The US Government Has the Power to Lower Drug Costs
The American people are now paying the highest prices for medicines that they paid to help develop. Congress and the president have the power to change this — but in the past few decades, thanks to intense drug industry lobbying, they have refused to.

Sen. Bernie Sanders (I-VT), then chairman of the Senate Health, Education, Labor, and Pensions Committee, presides over a hearing on prescription drug costs at the Dirksen Senate Office Building on February 8, 2024, in Washington, DC. (Kevin Dietsch / Getty Images)
Democratic senator (and possible 2028 presidential candidate) Jon Ossoff has a solid video out explaining the link between legalized political corruption and high drug prices — and touting his work to end the ban on Medicare negotiating lower rates on a handful of medicines. That was long-overdue legislation, and now it’s time to go much further and do something that’s also long overdue: reinstate the drug pricing rule imposed by Republican President George H. W. Bush’s administration.

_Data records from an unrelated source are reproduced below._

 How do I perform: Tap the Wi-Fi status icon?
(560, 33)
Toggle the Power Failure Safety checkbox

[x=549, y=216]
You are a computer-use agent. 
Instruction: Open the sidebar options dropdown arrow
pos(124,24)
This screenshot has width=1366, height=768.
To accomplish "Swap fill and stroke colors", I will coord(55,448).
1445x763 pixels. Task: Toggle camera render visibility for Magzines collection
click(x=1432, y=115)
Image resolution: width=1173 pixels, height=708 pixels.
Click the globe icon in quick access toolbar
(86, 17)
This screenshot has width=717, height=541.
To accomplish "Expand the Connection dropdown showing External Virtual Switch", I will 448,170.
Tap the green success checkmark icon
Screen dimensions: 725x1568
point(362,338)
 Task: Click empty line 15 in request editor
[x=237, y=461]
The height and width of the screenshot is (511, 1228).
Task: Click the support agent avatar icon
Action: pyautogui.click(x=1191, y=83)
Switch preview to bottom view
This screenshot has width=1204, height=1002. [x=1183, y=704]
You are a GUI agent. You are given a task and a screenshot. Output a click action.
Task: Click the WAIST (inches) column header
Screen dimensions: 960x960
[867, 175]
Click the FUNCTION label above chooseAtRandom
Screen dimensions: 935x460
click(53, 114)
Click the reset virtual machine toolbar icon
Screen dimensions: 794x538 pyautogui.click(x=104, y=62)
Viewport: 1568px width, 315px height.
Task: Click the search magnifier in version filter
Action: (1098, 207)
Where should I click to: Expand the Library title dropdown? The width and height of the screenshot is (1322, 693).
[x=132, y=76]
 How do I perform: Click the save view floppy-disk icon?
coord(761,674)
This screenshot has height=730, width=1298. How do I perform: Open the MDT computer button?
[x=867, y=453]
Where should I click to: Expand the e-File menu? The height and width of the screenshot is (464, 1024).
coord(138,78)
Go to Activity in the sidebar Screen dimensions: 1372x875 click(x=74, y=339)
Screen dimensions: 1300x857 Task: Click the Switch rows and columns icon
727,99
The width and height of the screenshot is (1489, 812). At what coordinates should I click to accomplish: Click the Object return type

In 1989, Bush’s National Institutes of Health asserted the power to require that medicines developed at taxpayer expense be offered to American taxpayers at a “reasonable” price. The idea was common sense: if the public spent money to help develop a drug, the public’s return on such investment should be affordable prices for that drug.
Six years later, however, the Clinton administration bowed to pharmaceutical industry lobbying and rescinded the rule.